Take every opportunity to talk about your project and show progress.
Take every opportunity to talk about your project and show progress.

User experience design as an engagement tool

Great user experience design is an important foundation for any technology project. It’s also an excellent way to engage staff in the project. Activities such as persona development, card sorting, tree testing are opportunities to involve staff in the project and get their buy-in .

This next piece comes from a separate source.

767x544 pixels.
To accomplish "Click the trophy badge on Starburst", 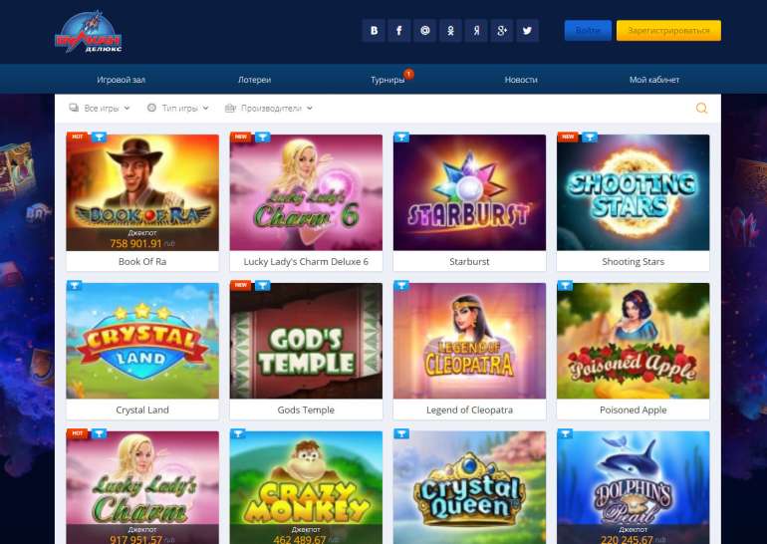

Here are just some of the activities which I used for user experience design, and for engagement:

  • Requirements gathering: Through focus groups, surveys and staff interviews. Using a number of techniques and targeting  across the organisation will help you get a broader picture of staff needs.
  • Business representative group: It’s handy to have a group of people who represent staff who are involved in the intranet who can be a consistent touch point throughout the project. Meet with them regularly to update them on project progress, seek their opinion on decision points and for help when you need to talk to people in their areas of the business.
  • Personas: It’s not always possible to pull people in at short notice to participate in the design process. Creating personas gives you easy access to what staff need and can be a great communication tool when talking to senior leaders about why your project is important. See Do-it-yourself intranet personas.
  • Show and tell sessions: The ‘big reveal’ for a project is over-rated in my opinion. Taking the opportunity to show people what progress has been made and be open about challenges and decisions smooths the change management process. Set open invite sessions and seek invites to meetings of teams and senior leaders to keep the project at the forefront of peoples minds and hear early feedback.
  • Information architecture: Whether you use an agency or do-it-yourself, start from scratch or work with what you have, you will need to do some card sorting and tree testing to get your information architecture set. Invite people to these sessions and don’t be afraid to offer incentives.
  • Usability testing: Nothing is more compelling evidence that something needs to change than when you are sitting in a room with your project team watching user after user struggle with a feature you thought was great. It can be difficult sometimes to make the argument for change without video evidence, usability testing is without question a valuable investment, and a fun exercise for staff who are usually happy to get hands on with a new system.
  • User Acceptance Testing: Once system testing is done it’s time for the project team to get into the nitty-gritty and do UAT. But don’t feel that the project team should do it alone. There is great value in having a brand new set of eyes. Even if you don’t get them to run test scripts, just allowing a group of users to do exploratory testing (have a poke around and see what breaks) can reveal defects that test scripts may not have.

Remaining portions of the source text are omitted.